Task to complete:
Only the lines below from the one with "Click the line graph panel sine wave icon" through the one with "Task: Open the Next Program dropdown" are to be written out, exactly and without any images.
Records for processing START
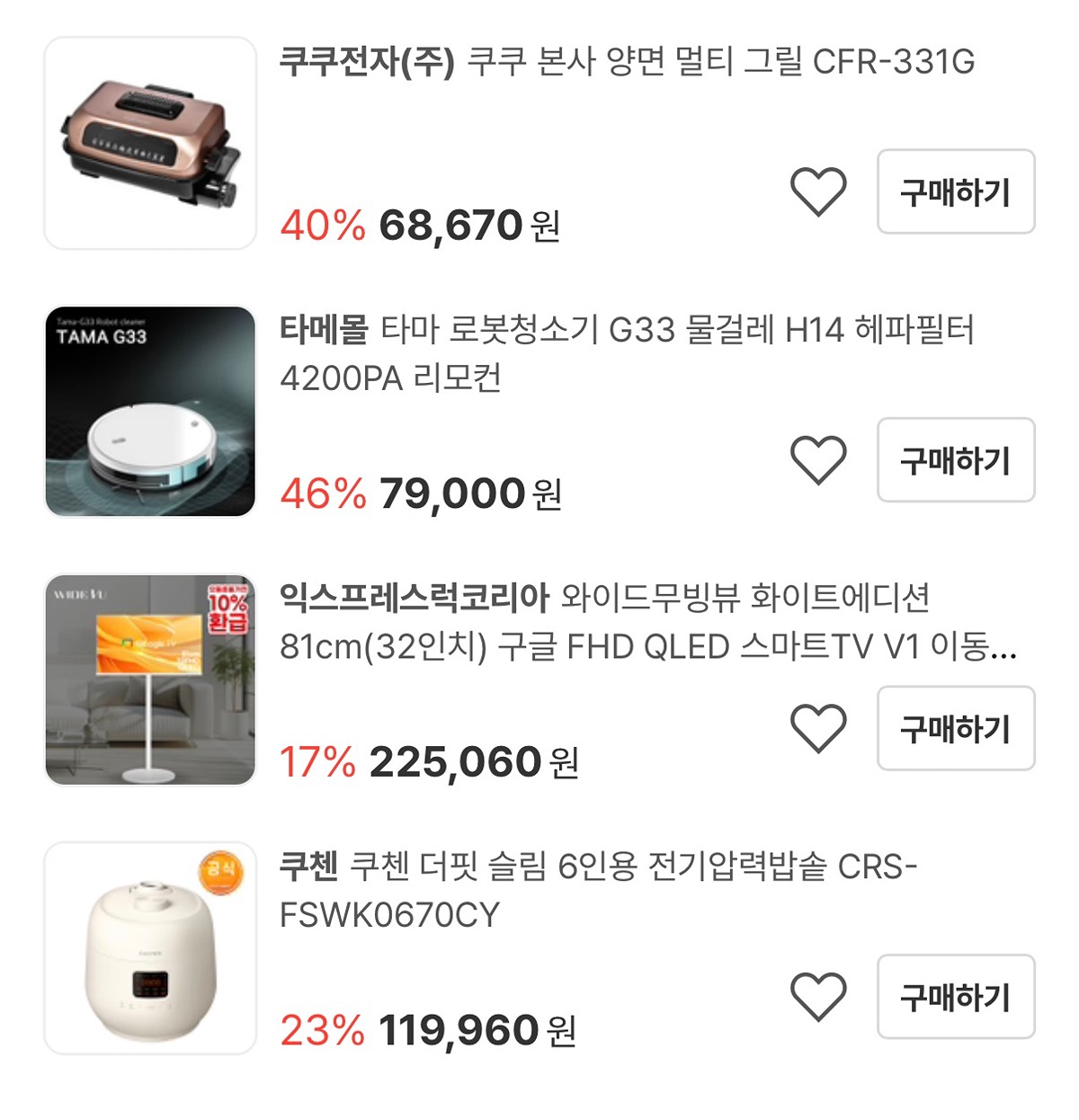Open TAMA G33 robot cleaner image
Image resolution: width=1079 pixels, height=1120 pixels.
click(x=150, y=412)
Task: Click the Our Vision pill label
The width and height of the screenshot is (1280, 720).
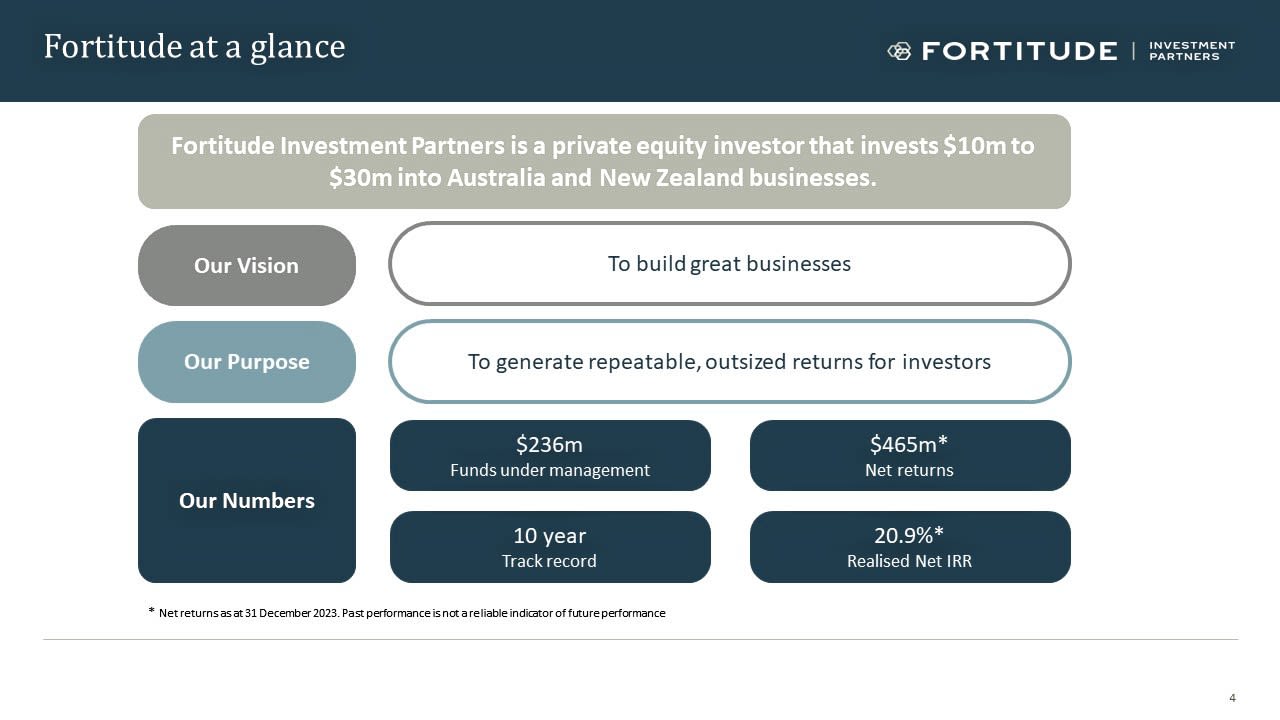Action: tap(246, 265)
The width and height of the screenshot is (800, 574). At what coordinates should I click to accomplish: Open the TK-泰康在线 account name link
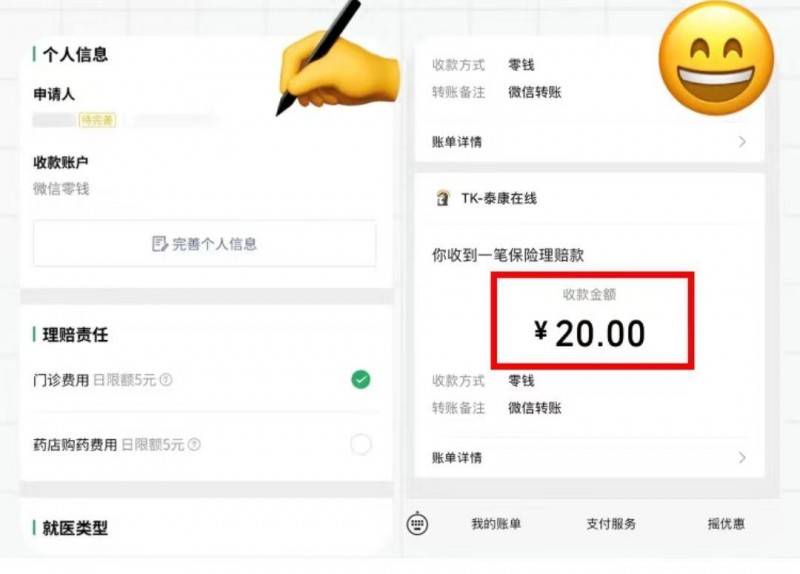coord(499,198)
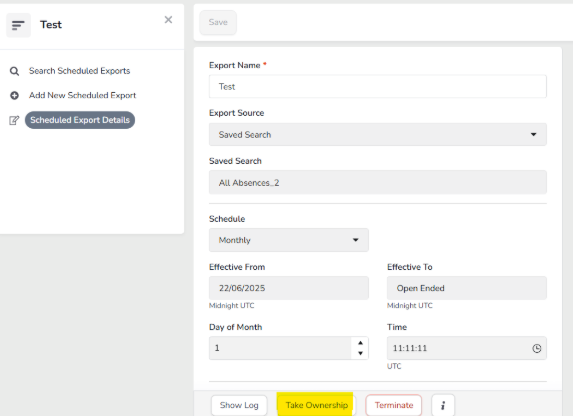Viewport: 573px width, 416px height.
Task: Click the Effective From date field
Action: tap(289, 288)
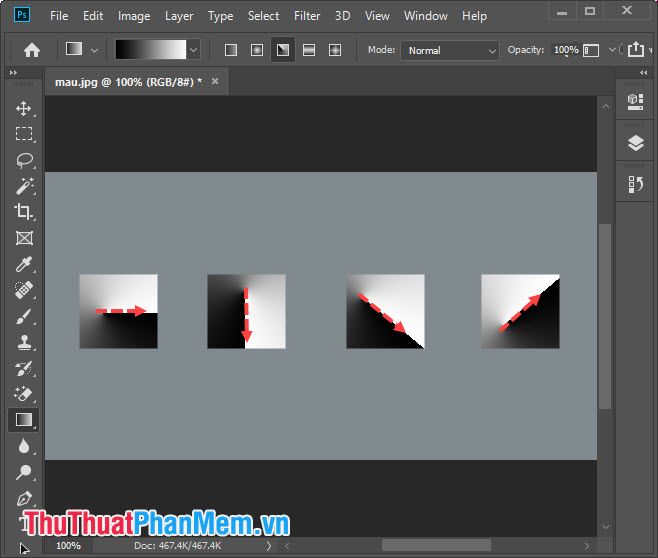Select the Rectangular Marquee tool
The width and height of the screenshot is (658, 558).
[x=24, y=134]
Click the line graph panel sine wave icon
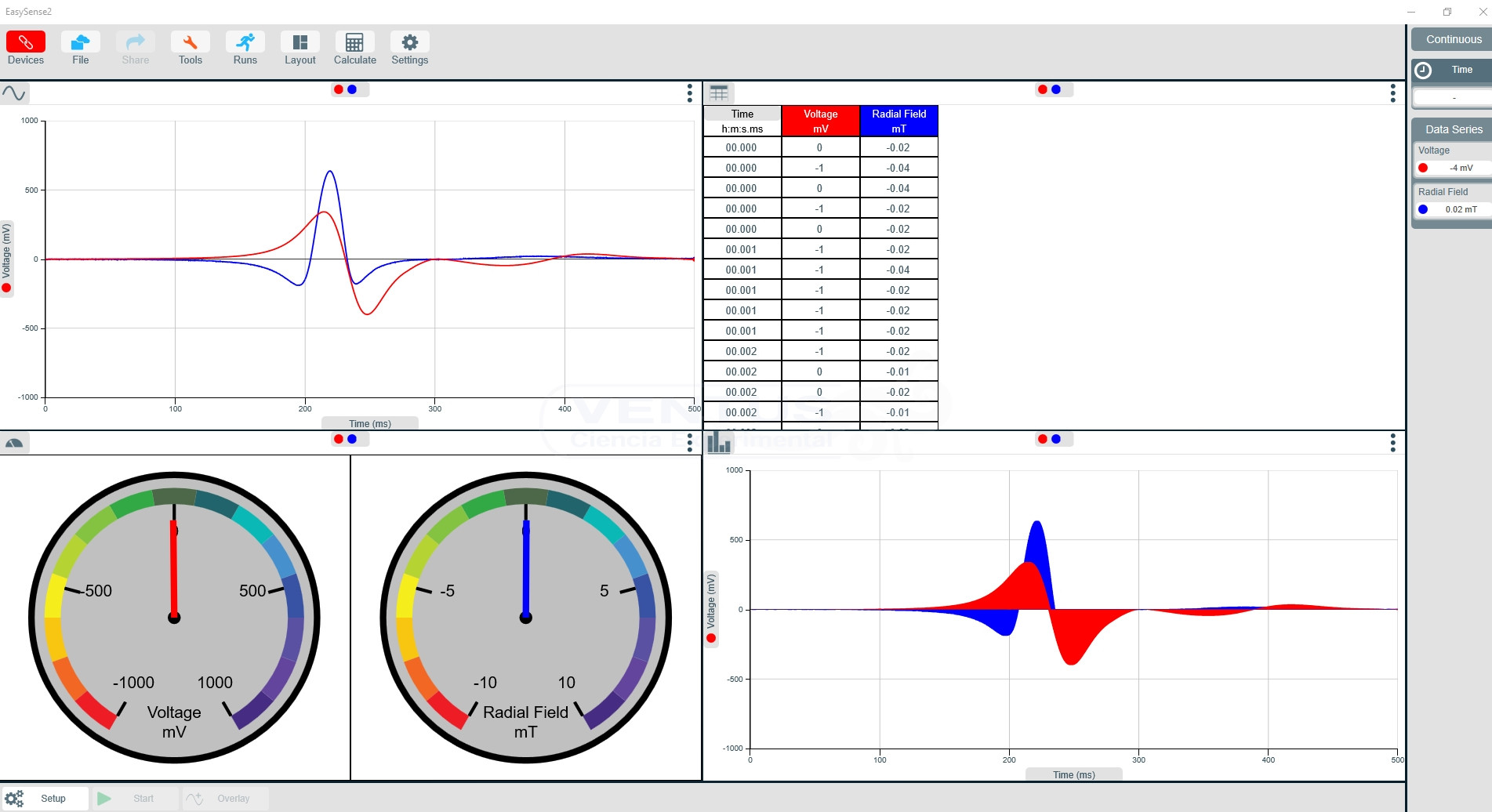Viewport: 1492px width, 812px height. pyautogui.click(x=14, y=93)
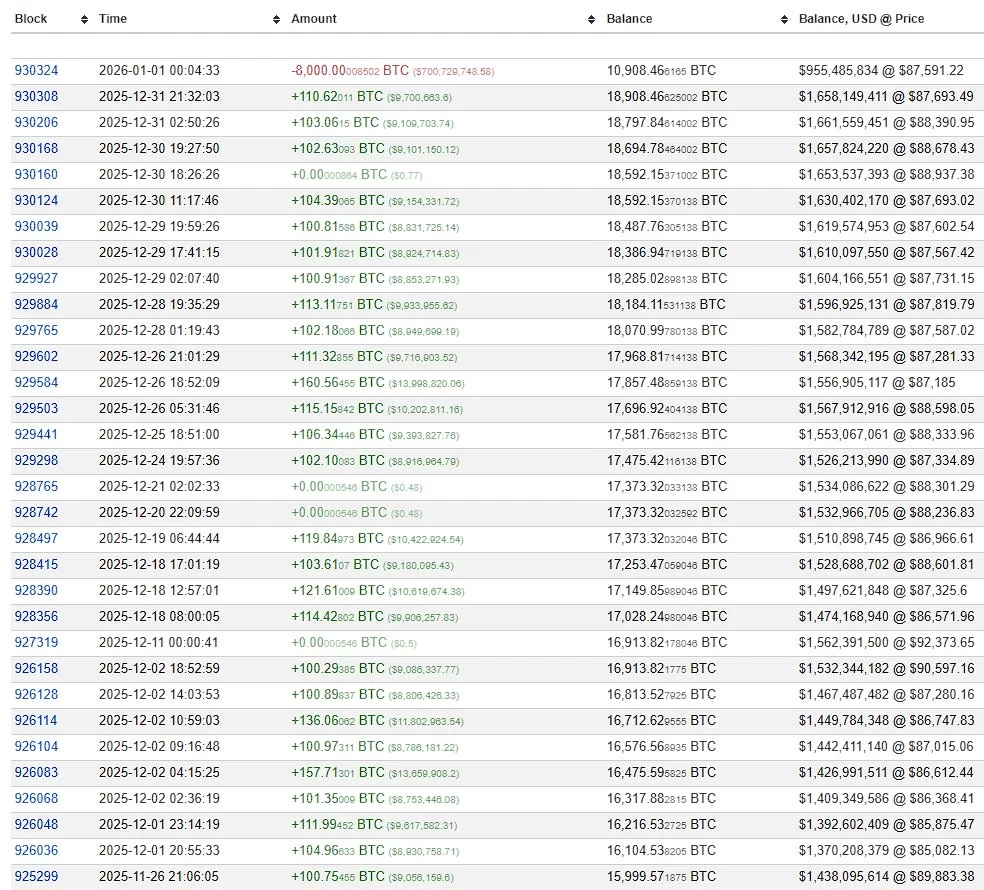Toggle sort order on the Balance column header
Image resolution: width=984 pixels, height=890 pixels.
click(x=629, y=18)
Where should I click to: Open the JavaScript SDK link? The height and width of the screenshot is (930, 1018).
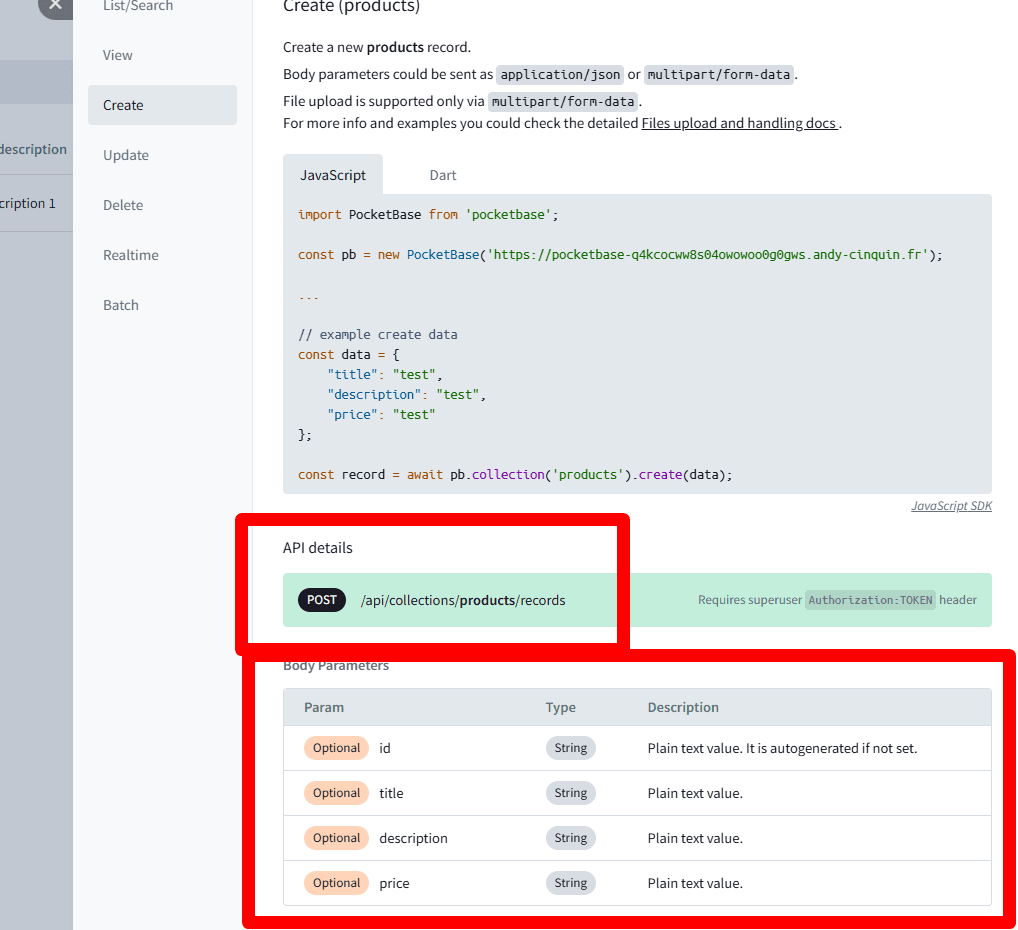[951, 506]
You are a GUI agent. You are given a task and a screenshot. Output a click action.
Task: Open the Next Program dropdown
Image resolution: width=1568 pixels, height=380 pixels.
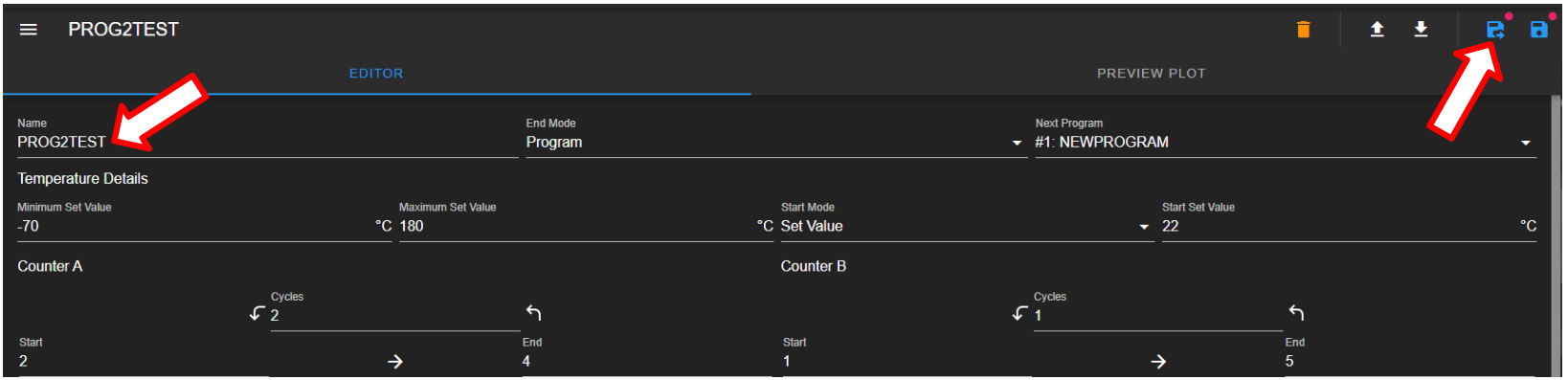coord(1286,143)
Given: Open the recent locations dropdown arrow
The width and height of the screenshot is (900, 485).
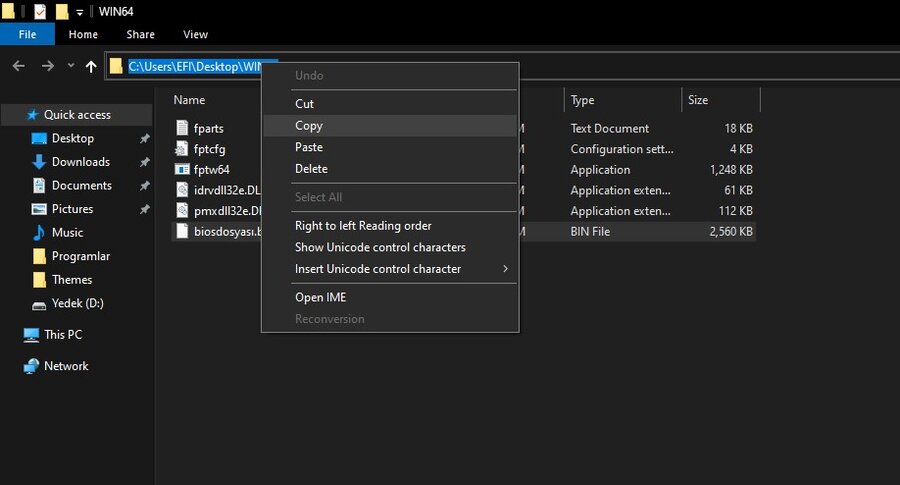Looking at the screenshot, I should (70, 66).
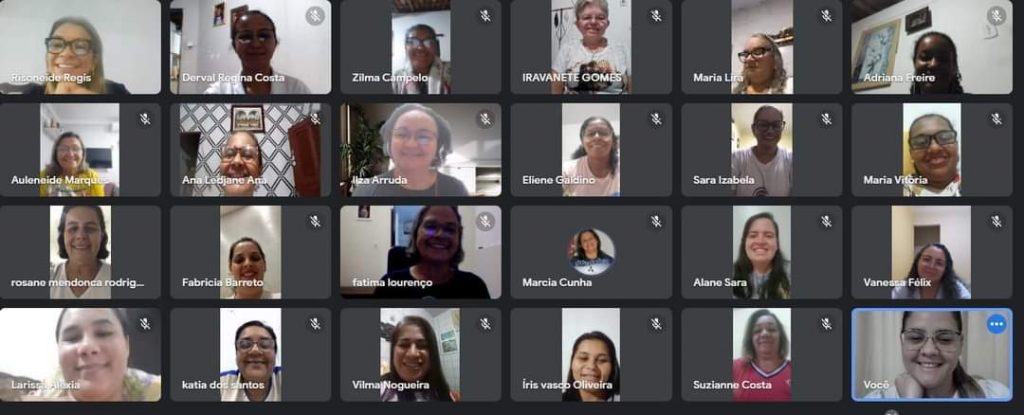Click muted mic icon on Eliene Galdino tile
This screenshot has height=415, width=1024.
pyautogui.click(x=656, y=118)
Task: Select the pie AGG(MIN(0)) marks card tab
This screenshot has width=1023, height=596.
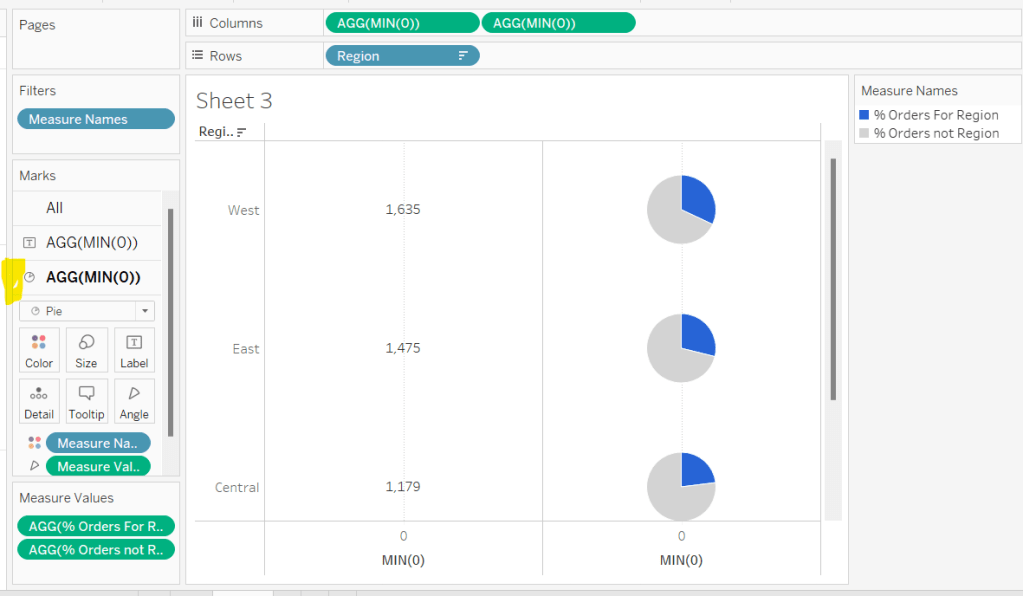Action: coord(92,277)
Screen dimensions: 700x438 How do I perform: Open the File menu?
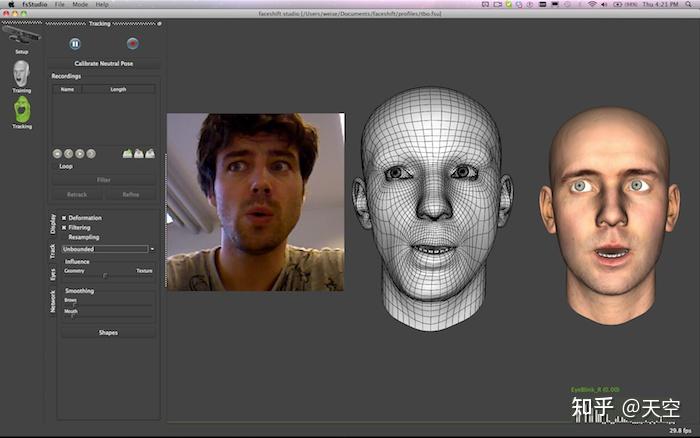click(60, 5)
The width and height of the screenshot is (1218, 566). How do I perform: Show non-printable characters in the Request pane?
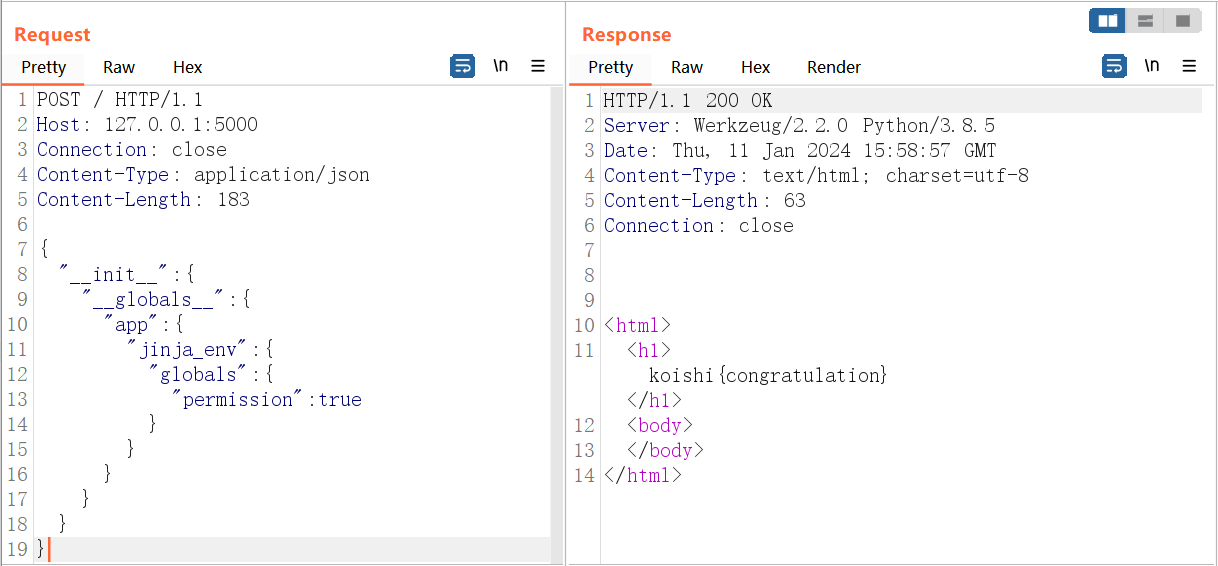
Records for processing END
Response for this exercise:
Click the line graph panel sine wave icon
Viewport: 1492px width, 812px height. pyautogui.click(x=14, y=93)
Toggle sort order on the Balance column header
Image resolution: width=984 pixels, height=890 pixels.
click(x=629, y=18)
Where should I click to: Open the JavaScript SDK link? The height and width of the screenshot is (930, 1018).
[951, 506]
You are a GUI agent. You are given a task and a screenshot. Output a click action.
Task: Open the Next Program dropdown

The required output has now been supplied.